DIZZAMN KZ Jus call a brutha out yo!! that was funny as shizz though. we should probably cut the poor dude some slack,I hear the brimz aint been chewin lately! or maybe he's been busy tryin out for the new Outdoor Life channel's show,PIMP MY ROD!!


----------



## KodiakZach (Mar 16, 2005)

PIMPMY ROD? Yo, I gots 2 check that out yo. That sounds PHAT!!!! Killawheezy probly been chilling with his dawg... I hear it's a summa dog breed... Ya know.... summa dis, summma dat!


----------



## clinder (Mar 2, 2005)

seems like everybody here has had a few classes in ebonics!!!!yo im out.holla back.


----------



## cockroachjr. (Jul 18, 2005)

Nooo!.....couldn't be from VA he would of gotten mashed on a long time ago.
( ie.....blatant pysical disrespect,fisticuffs, a swift kick in the a$$) 

Looks like Timmy or Billy-Bob's Pop got a hold of the computer and tried to be cool.--- Dude you suck.

sincerly Deez Nutz!


----------



## Newsjeff (Jul 22, 2004)

> always good to hear from freinds,,yall be cool,Drop Duh Bomb Son!!!!,,,R.


Da rhondel is double frontin' a.ka. KillerWhale style.

Get Fish or Die Tryin'.


----------



## Shooter (Nov 14, 2004)

Yo Geeeeeeee, wazzzzzzzzzz up, yall be dissssen da hommie,,,, Geeee waz jus tryn to lay the smack down and yall be all up in the face not given da man his props.

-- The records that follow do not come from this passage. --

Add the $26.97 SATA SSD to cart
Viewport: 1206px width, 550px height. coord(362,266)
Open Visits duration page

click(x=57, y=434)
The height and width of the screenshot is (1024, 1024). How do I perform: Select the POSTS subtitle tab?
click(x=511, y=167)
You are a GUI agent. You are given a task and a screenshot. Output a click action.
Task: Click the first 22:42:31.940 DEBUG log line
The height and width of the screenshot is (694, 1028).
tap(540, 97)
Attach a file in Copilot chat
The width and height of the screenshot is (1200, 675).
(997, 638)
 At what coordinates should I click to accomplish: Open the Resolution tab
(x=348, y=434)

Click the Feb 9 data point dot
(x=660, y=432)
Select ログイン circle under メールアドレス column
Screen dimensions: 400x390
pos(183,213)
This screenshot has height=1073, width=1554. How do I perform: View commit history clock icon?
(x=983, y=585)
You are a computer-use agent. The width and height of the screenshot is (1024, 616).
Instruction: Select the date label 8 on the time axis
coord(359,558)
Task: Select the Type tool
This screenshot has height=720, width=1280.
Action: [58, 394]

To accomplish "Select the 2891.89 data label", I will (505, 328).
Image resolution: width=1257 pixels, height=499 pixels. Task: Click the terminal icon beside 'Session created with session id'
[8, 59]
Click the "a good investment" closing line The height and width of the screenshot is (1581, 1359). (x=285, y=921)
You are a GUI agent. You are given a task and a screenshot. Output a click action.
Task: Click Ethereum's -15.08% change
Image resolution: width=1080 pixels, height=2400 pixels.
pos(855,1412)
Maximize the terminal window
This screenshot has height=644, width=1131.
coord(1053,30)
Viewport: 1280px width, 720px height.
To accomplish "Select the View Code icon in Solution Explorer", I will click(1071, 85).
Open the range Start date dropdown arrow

Ezzzz up or da man might havta pop a cap to keep his props in da hood....

The really sad thing is I understand what I just said,,, guess I been working around schools to long  and had to many kids threaten me,, guess they get a bit pizzed when I tell them when they get old enough to not have to sit to wizz come back


----------